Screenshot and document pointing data

::::

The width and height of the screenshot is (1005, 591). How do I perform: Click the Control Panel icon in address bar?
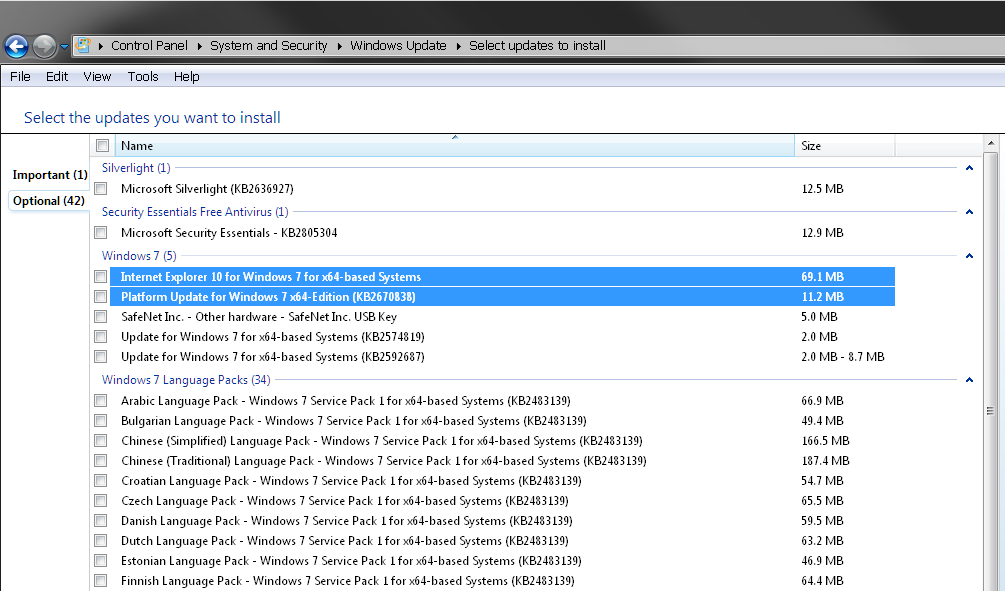coord(84,46)
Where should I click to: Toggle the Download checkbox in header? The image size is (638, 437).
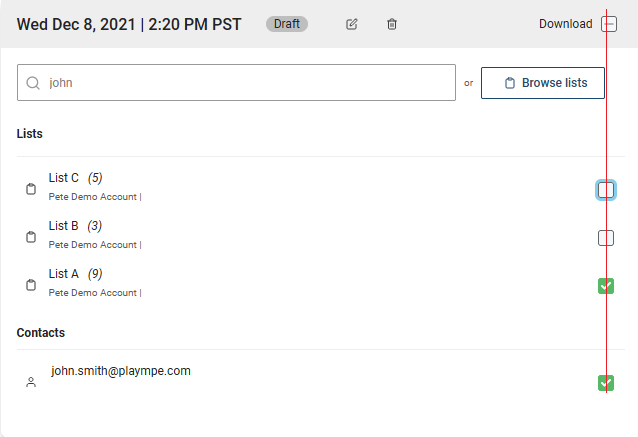[x=609, y=24]
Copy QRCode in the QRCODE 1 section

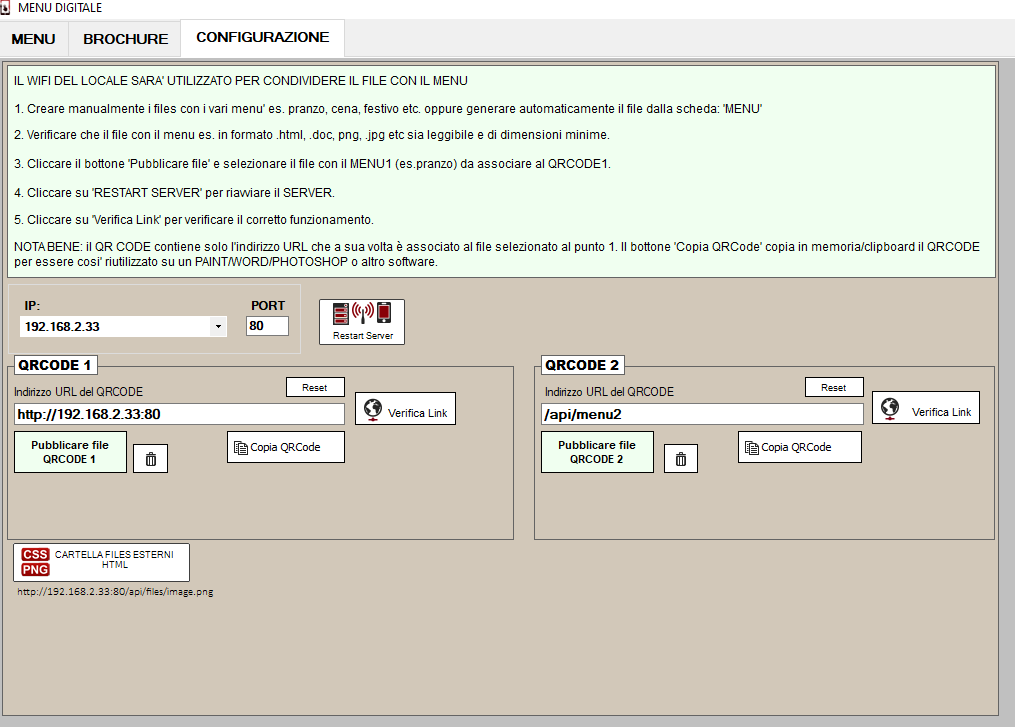pyautogui.click(x=286, y=447)
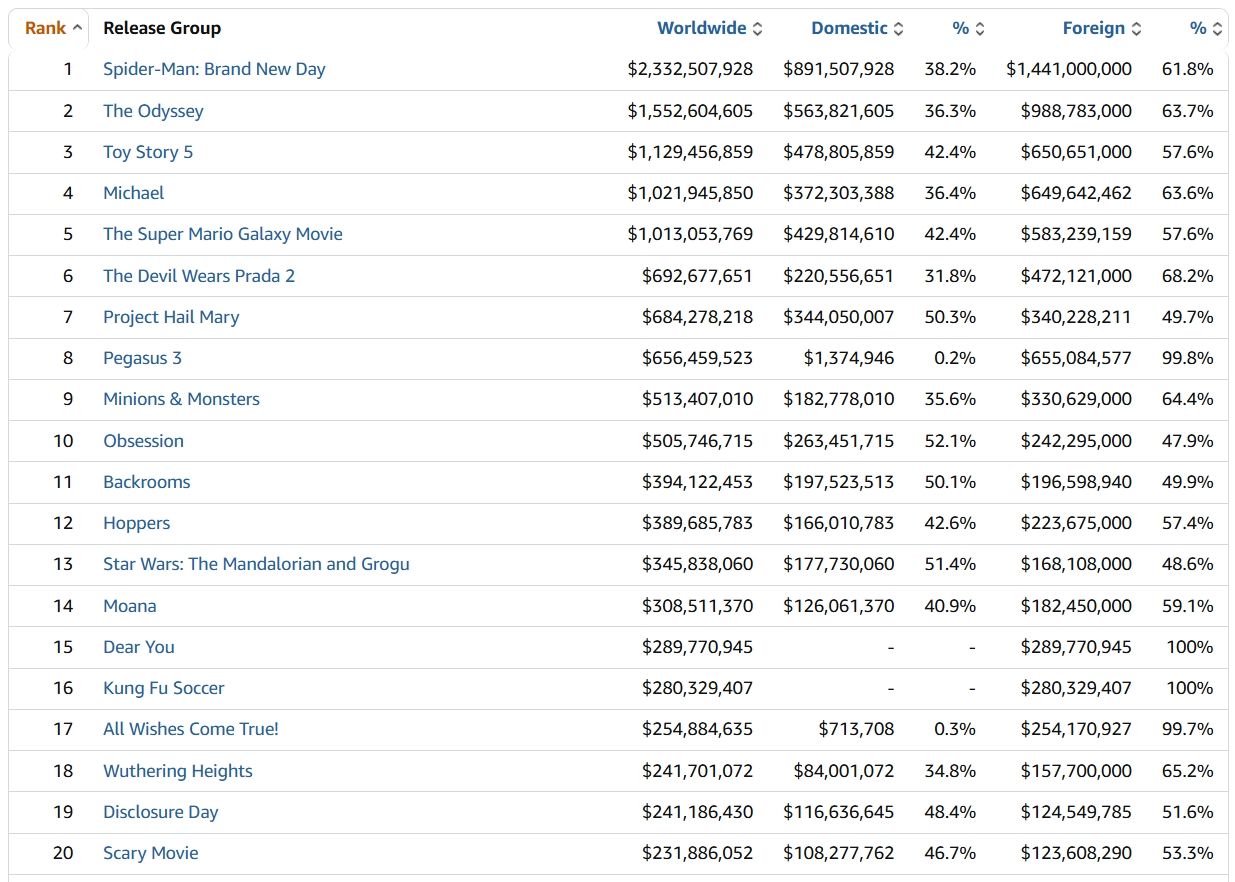
Task: Open The Devil Wears Prada 2
Action: coord(199,276)
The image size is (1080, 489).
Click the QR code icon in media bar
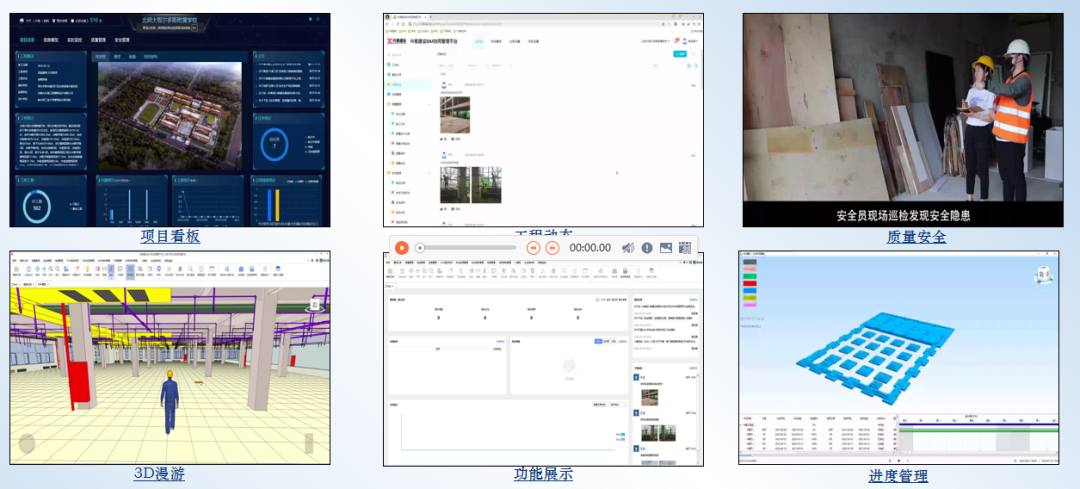(685, 247)
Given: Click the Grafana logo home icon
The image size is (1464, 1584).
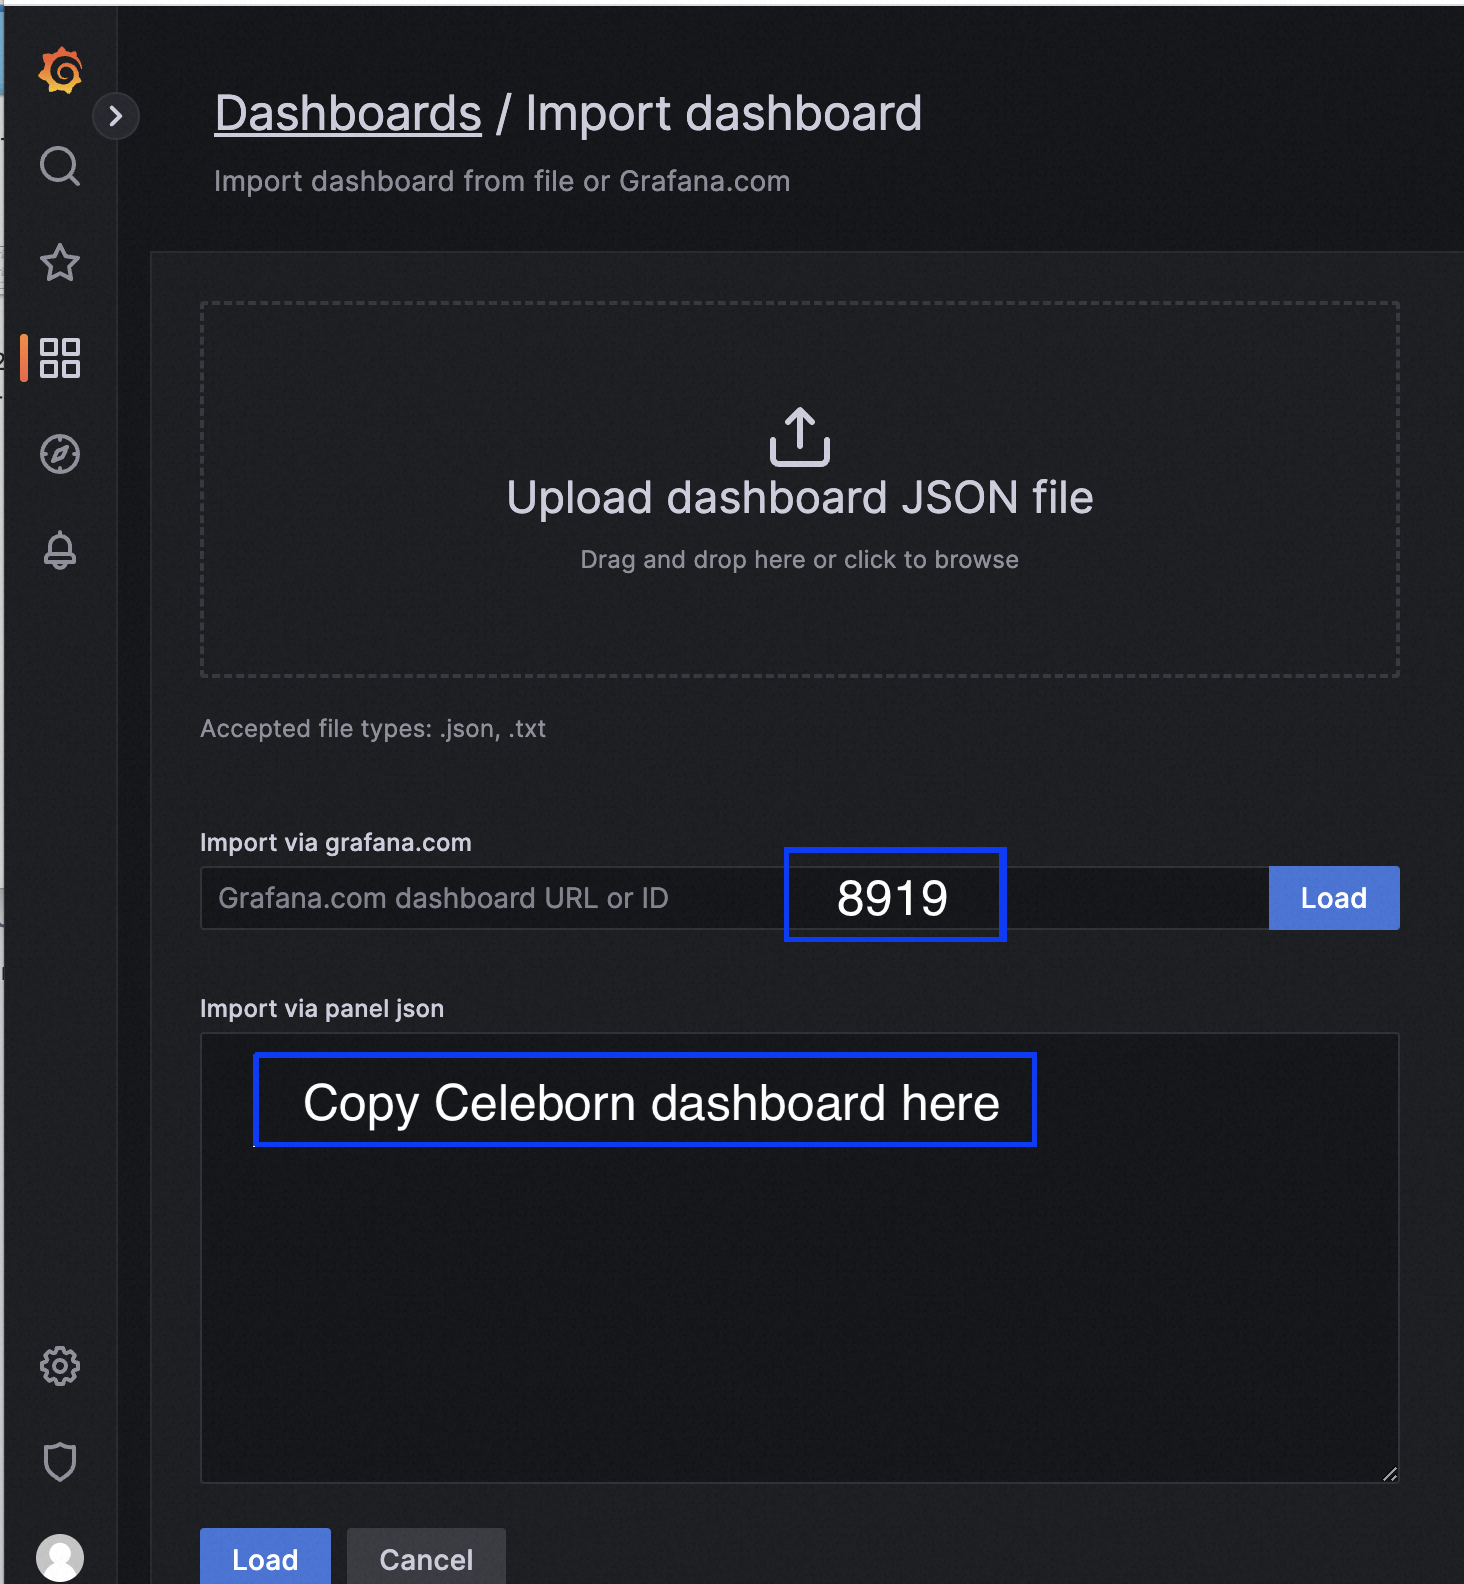Looking at the screenshot, I should pyautogui.click(x=60, y=71).
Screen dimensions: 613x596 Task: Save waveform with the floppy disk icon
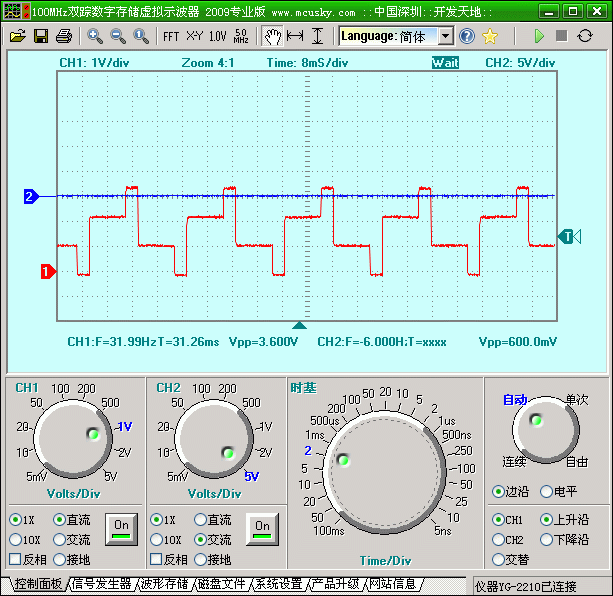(41, 36)
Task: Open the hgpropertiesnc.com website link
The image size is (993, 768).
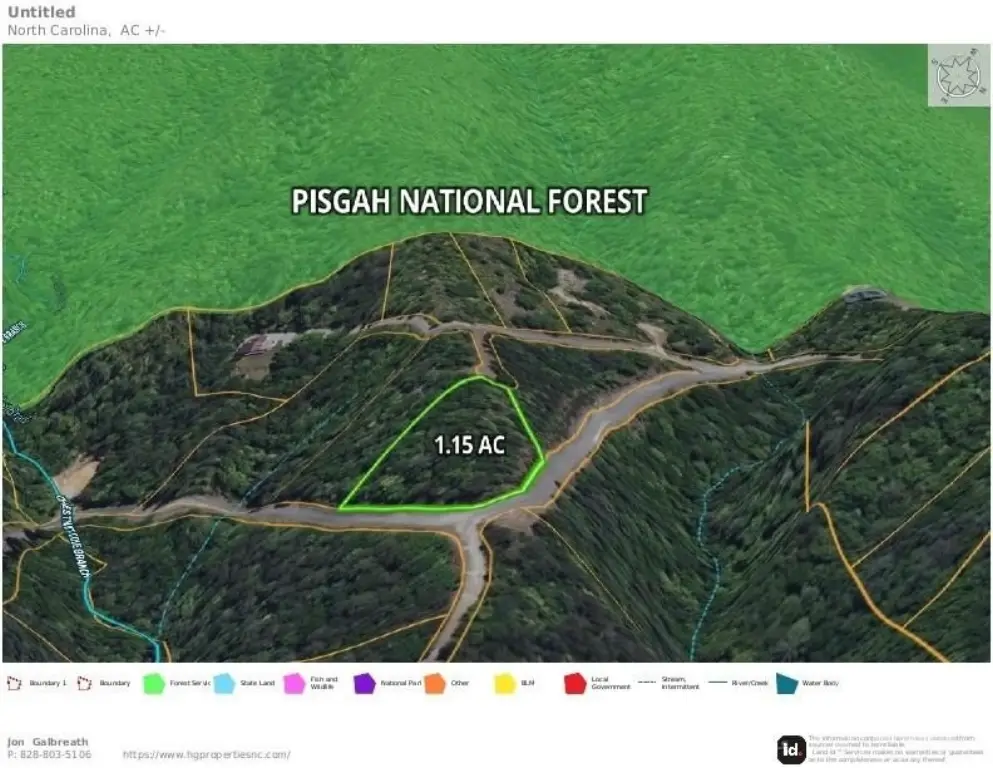Action: [x=206, y=754]
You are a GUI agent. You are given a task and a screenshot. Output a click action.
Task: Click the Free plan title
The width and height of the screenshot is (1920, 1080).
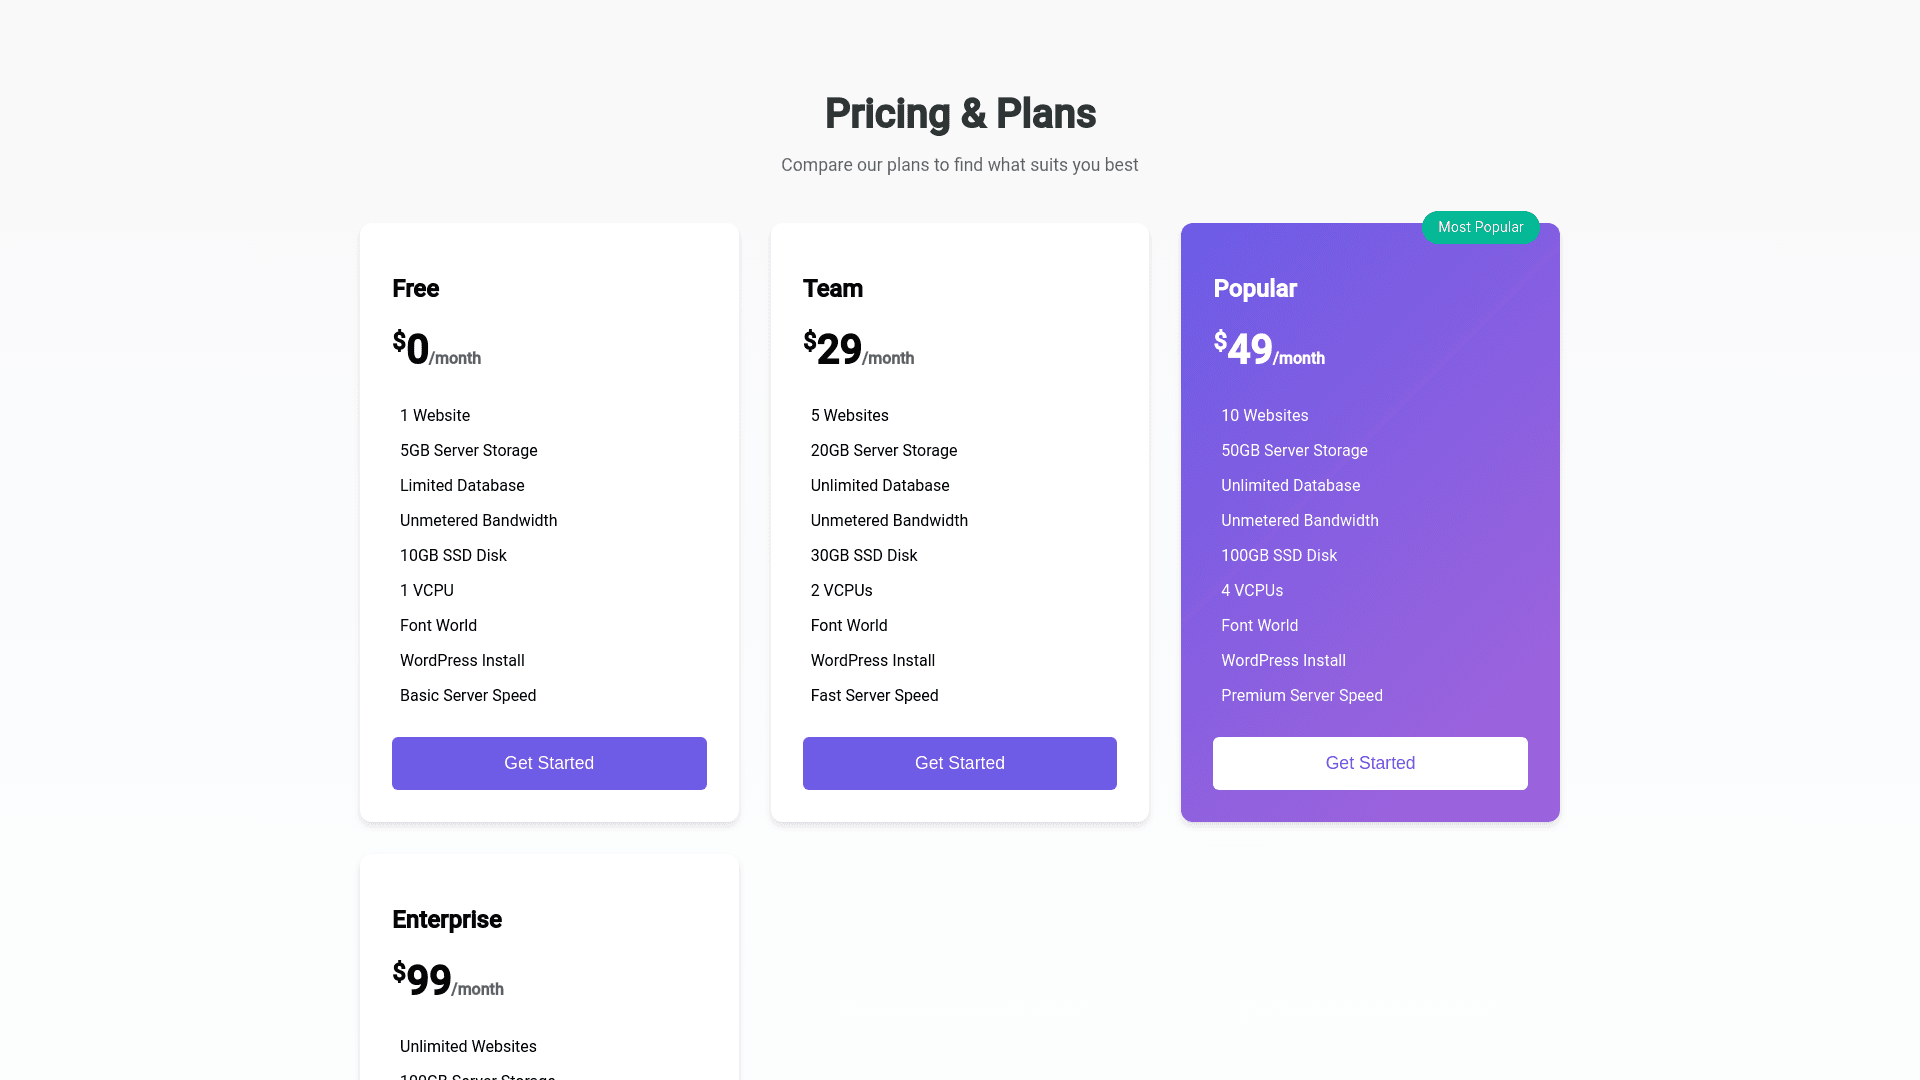415,288
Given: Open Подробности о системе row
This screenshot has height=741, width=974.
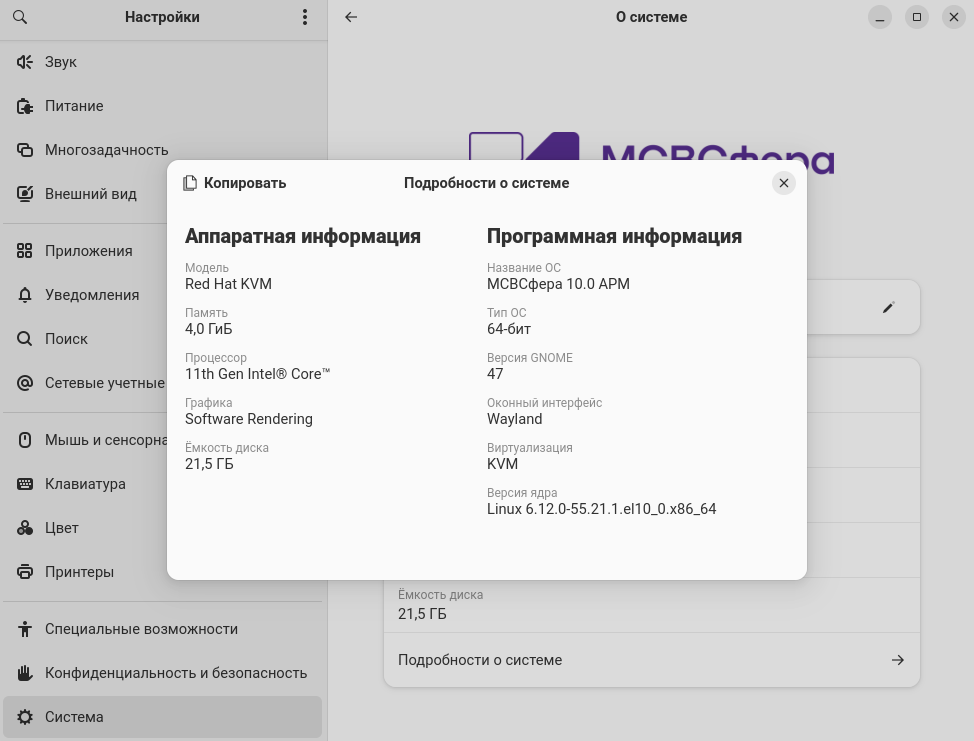Looking at the screenshot, I should [x=651, y=660].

::::

Rewrite every item above with each instance of "icon" changed to "button" and everything else left as is. Omit the pictures.

- OUTPUT
The width and height of the screenshot is (1005, 591). How do I perform: Click the Control Panel button in address bar?
coord(84,46)
Where should I click to: Toggle the Download checkbox in header? The image size is (638, 437).
[x=609, y=24]
Copy QRCode in the QRCODE 1 section

pyautogui.click(x=286, y=447)
Task: Open The Devil Wears Prada 2
Action: coord(199,276)
The image size is (1080, 489).
Click the QR code button in media bar
(685, 247)
Given: Click the Grafana logo home button
The image size is (1464, 1584).
Looking at the screenshot, I should pyautogui.click(x=60, y=71).
Screen dimensions: 613x596 Task: Save waveform with the floppy disk button
(41, 36)
Task: Open the hgpropertiesnc.com website link
The image size is (993, 768).
Action: [x=206, y=754]
You are a GUI agent. You are given a task and a screenshot. Output a click action.
Task: Click the Free plan title
The width and height of the screenshot is (1920, 1080).
415,288
Given: Open Подробности о системе row
This screenshot has height=741, width=974.
Looking at the screenshot, I should [x=651, y=660].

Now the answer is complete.